What is required
Which lines in the records below include the word "agent"? Report each of them in full.

Available data
==*==

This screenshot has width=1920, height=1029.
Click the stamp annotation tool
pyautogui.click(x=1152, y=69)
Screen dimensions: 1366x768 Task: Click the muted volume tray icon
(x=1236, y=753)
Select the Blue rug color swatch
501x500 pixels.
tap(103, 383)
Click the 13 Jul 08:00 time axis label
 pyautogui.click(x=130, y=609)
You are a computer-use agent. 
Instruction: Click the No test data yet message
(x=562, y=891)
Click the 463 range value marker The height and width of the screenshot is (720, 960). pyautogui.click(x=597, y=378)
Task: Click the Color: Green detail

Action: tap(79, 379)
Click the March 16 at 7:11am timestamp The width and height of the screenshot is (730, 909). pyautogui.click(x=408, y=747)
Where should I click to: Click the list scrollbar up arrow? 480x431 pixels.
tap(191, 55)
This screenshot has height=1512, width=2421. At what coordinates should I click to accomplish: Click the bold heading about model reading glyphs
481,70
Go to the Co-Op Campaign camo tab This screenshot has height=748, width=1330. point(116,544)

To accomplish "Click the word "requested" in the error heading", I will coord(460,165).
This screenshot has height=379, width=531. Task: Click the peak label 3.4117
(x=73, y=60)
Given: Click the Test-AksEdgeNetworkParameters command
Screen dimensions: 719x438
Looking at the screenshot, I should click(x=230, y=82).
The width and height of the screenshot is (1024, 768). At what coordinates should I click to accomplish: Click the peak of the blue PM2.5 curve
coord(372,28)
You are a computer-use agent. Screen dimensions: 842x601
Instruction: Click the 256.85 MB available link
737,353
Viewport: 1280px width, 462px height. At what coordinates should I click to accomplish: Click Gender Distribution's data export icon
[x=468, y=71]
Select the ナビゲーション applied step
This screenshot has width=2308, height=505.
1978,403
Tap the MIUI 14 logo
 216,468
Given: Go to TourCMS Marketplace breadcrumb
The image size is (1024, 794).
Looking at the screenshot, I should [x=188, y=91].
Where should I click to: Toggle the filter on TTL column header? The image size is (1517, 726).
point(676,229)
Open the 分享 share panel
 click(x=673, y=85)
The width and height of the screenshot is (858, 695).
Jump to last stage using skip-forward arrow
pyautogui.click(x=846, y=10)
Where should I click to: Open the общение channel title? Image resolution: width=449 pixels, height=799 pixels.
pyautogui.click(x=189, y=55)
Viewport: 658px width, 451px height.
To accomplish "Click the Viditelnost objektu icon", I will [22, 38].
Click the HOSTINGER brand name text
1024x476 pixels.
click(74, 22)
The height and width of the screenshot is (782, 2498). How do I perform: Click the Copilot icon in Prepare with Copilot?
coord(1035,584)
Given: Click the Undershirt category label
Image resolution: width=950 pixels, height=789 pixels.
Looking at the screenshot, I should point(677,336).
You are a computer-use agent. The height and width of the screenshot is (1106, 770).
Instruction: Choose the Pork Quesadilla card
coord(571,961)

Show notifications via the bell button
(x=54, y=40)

==*==

Output for this task
You are a computer-use agent. 
You are a computer-use agent. Screen dimensions: 842x601
You are a computer-use agent. The height and width of the screenshot is (1106, 770).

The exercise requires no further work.